Nor does this appear to be a proper case for the appointment of a sequestrator. As a matter of fact, the appointment of such officer has largely fallen into disuse and is now rarely done. Granted that the right to sequestration still exists and that in some cases it may be proper to use such an officer, before it can be done the plaintiff must show some right of ownership in, privilege to or lien upon the specific property sought to be reached. The primary subject of the proceeding is usually to maintain the status quo of specific property until the rights of the contestants thereto can be determined. 57 Corpus Juris 194, section 29, 196 section 35, 301 section 45, 205 section 53. In this case the plaintiff has alleged no right of ownership, privilege or lien to any particular property. If the fund in question were attachable, and other jurisdictional facts existed, she would have no need for sequestration but could reach the property or fund by the ordinary process for the collection of judgments.

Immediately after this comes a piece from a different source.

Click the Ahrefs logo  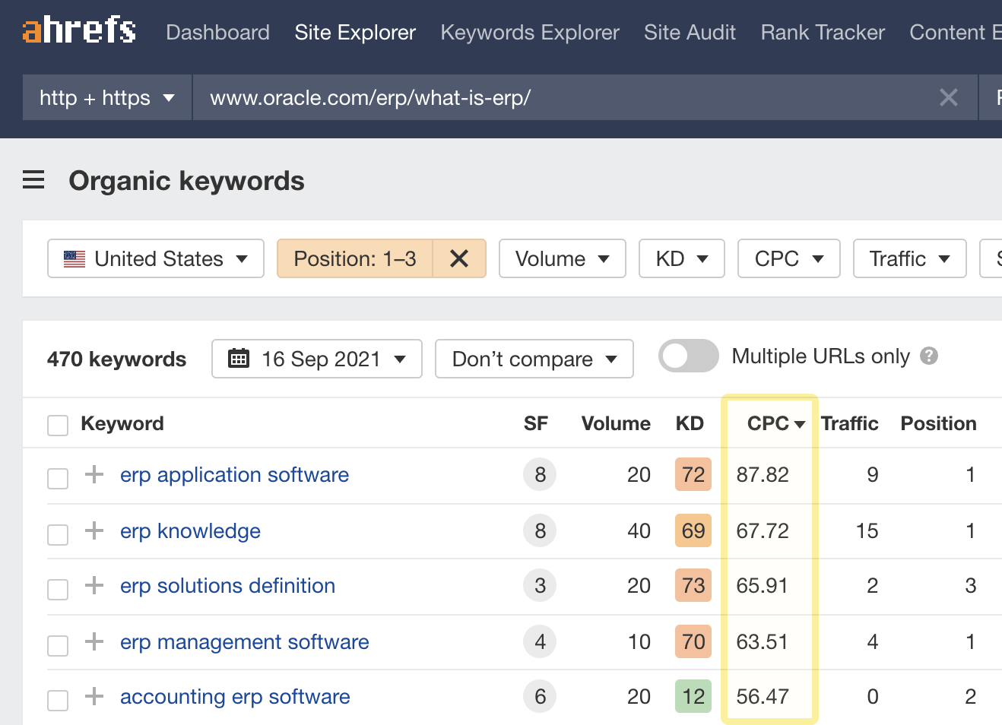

It follows from what has been said that the Court has no jurisdiction over the subject matter; that funds in the hands of the United States Treasury or in the hands of its disbursing officers are not subject to garnishment or attachment, and that the plaintiff has wholly failed to set up any claim upon which the relief prayed for can be granted. Therefore, her action must fail and the defendants' motion to dismiss must be sustained.